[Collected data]
____

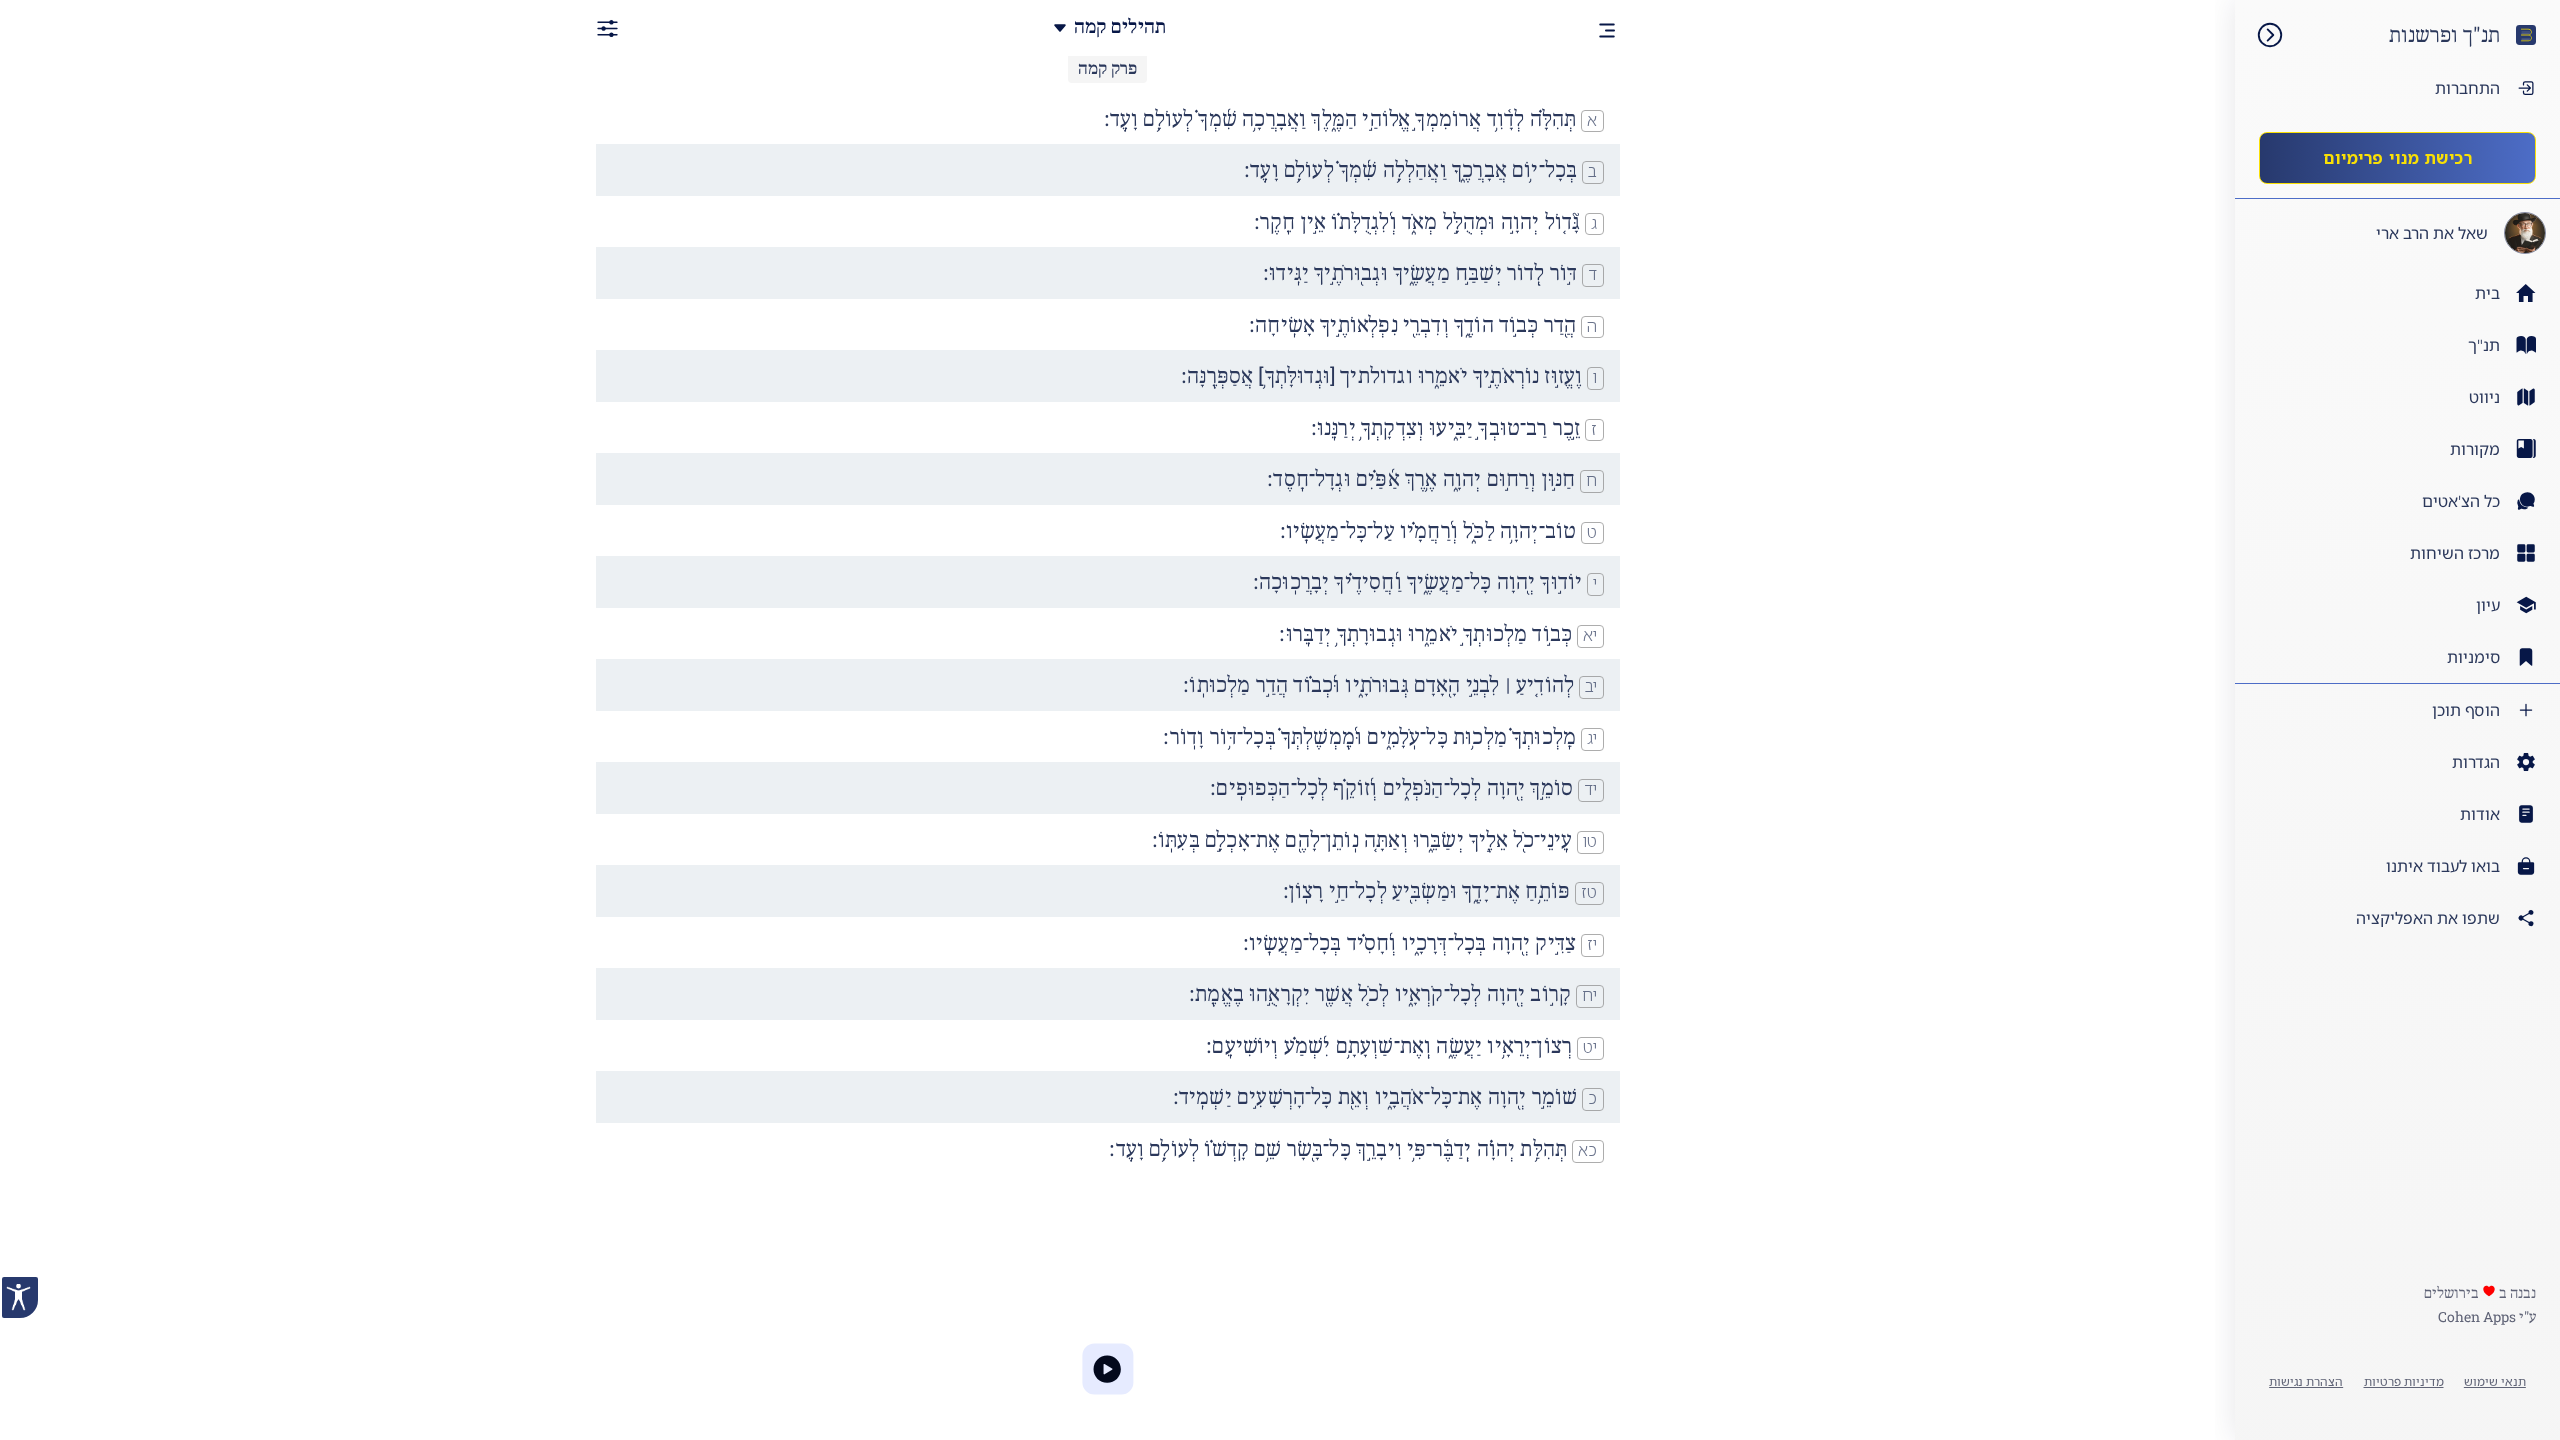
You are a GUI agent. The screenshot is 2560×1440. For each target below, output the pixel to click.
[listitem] (2397, 345)
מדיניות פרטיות (2404, 1381)
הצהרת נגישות (2306, 1381)
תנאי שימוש (2495, 1381)
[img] (2260, 35)
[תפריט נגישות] (20, 1297)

____

* DIRECTIONS FOR THIS TASK:
Output the entries verbatim but drop the images.

* OUTPUT FOR THIS TASK:
You are a GUI agent. The screenshot is 2560×1440. For each target below, output the pixel to click.
[listitem] (2397, 345)
מדיניות פרטיות (2404, 1381)
הצהרת נגישות (2306, 1381)
תנאי שימוש (2495, 1381)
[img] (2260, 35)
[תפריט נגישות] (20, 1297)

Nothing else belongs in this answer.